Slocum finished at the top of the polls with 1,062 votes (9.77 percent) out of 10,868 total ballots cast in the race. Pearson and Soucy were the only other candidates to receive more than 1,000 votes with Pearson at 1,022 (9.4 percent) and Soucy 1,015 (9.34 percent).
City council members have two-year terms.
8) Feb. 19: Chiefs Kirin and Miller to retire
A major changing of the guard was announced earlier in the year as Oberlin fire chief Dennis Kirin and police chief Tom Miller both indicated they would retire.
Their departure in the summer took a combined 55 years of emergency response experience from the city. The chiefs recalled hard years of work, of calls uplifting and terrifying, and of lives saved and those lost.
“You don’t know what the next call is going to be,” Kirin said. “You’re going in when everyone else is running out.”
“Its been a great place to work,” Miller said. “I’m very happy with all of our officers, in particular the younger officers.”
Veteran Oberlin firefighter Bob Hamner was promoted to lead the Rt. 58 fire department. Juan Torres, an experienced crime-fighter from Alexandria, Va., was hired to lead the city police.
9) Nov. 5: Historian, traveler, OC president Nancy Dye passes
Nancy Dye, the first woman to serve as president of Oberlin College, died Oct. 28 at age 68.
Current president Marvin Krislov characterized Dye as “an outstanding leader, a fine scholar and teacher, a caring and engaged citizen of the world, and a giving, kind person.”
Dye was the 13th president of Oberlin College and among its most influential. She is credited with expanding academic offerings, tirelessly promoting the Conservatory on the international stage, and instilling a new pride in Yeomen and Yeowomen athletics programs. She also helped create the William L. Robinson Scholars program to allow highly-successful Oberlin High School graduates to attend Oberlin College tuition-free.
Dye resigned from Oberlin College in 2007 and continued to travel and be active in academics, serving both as first vice chancellor for the Asian University of Women in Bangladesh and establishing a college for women at the United Arab Emirates University.

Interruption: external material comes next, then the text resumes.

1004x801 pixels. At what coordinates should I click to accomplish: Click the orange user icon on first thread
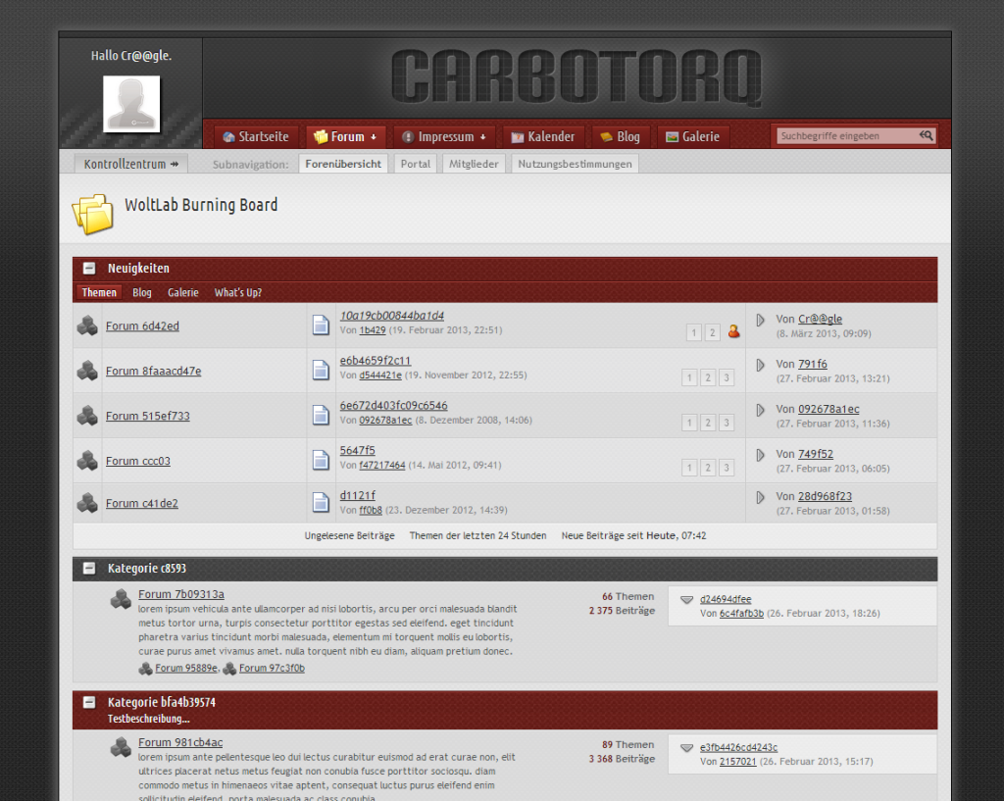[x=733, y=332]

She resided in Lakewood until her death.
In a December memorial service at Finney Chapel, faculty remembered how Dye responded to the Sept. 11 terrorist attacks, how she never backed down from an intellectual argument, how she championed diversity, and her warm hospitality.
“She left Oberlin a much stronger institution than she found it,” said former Oberlin College board of trustees chair Robert Lemle.

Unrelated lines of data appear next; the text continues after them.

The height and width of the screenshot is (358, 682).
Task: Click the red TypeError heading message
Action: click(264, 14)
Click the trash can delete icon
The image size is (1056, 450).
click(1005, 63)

10) May 28: First Lady Michelle Obama visits Oberlin
“If you truly wish to carry on the Oberlin legacy then you need to run to and not from the noise,” the wife of the leader of the free world told roughly 700 graduating Oberlin College students during commencement exercises.
First Lady Michelle Obama spoke on Tappan Square, drawing huge crowds. “The great moments of our history are not decades in our past,” Obama said. “They’re happening right now, today, in our lifetimes.”

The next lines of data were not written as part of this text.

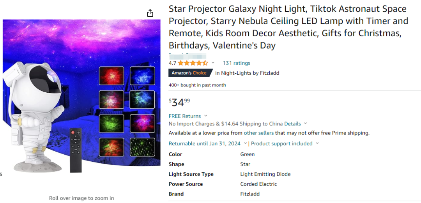
Task: Click the Amazon's Choice badge
Action: click(189, 73)
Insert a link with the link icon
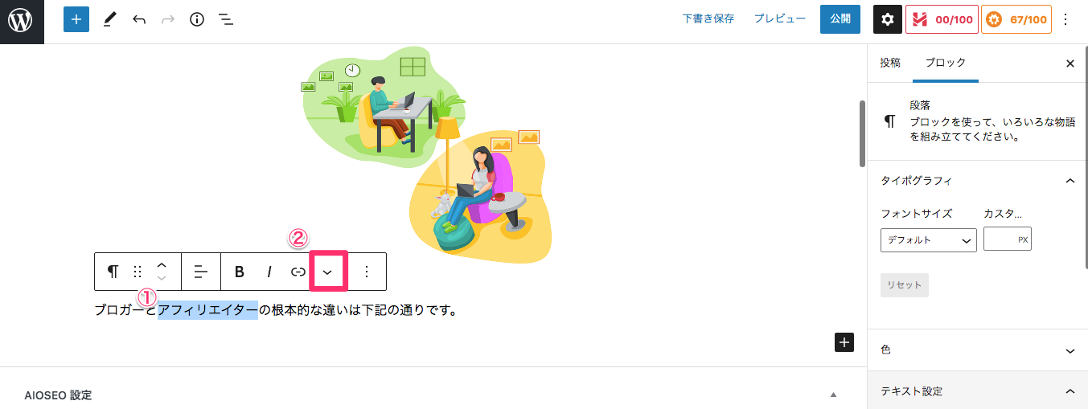Screen dimensions: 1088x409 pos(298,272)
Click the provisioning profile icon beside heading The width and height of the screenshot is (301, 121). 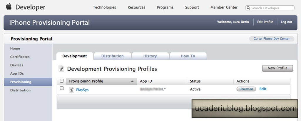pyautogui.click(x=61, y=69)
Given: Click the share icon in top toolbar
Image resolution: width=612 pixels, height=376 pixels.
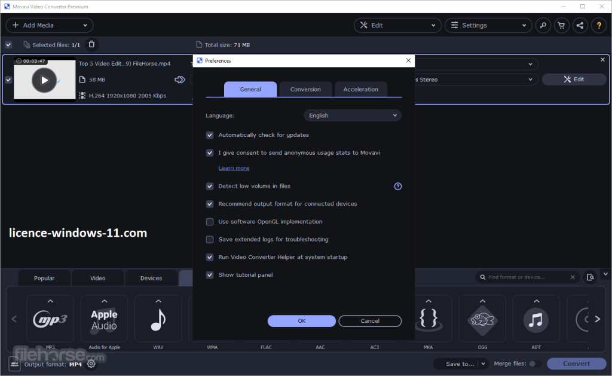Looking at the screenshot, I should click(579, 25).
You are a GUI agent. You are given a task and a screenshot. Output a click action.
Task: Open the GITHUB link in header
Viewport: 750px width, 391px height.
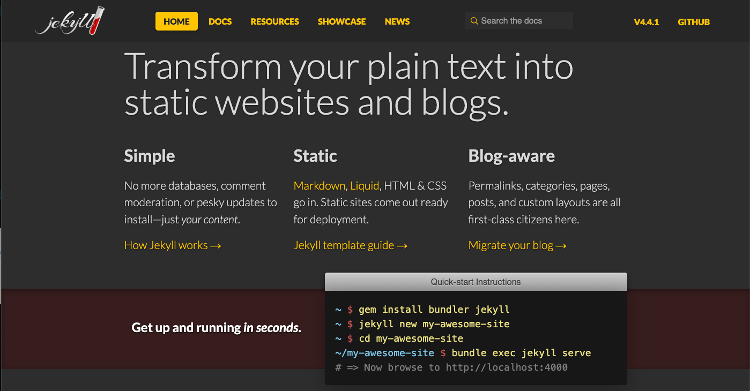[693, 22]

Her speech touched on equality, civic duty, human rights, criminal justice, the nature of democracy, activism, and the need to enact change.
“I should be here today,” Obama said. “Oberlin is likely the only college in America I could have attended nearly two centuries ago and I am honored to be part of the extraordinary legacy of this great institution.”
The visit came with extensive security, closing streets, placing Secret Service agents within arm’s reach, and drawing extra police units and honor guards.
A video about the college’s Ninde Scholars program was chosen as the winner of the First Lady’s national Near-Peer Video Commencement Challenge, prompting Obama’s visit.
It was the work of Oberlin High School senior Morgan Smith and was produced by Oberlin College senior Patrick Gilfether. The work focused on the programs, support, and college services given to students in the seventh through 12th grades at Oberlin City Schools.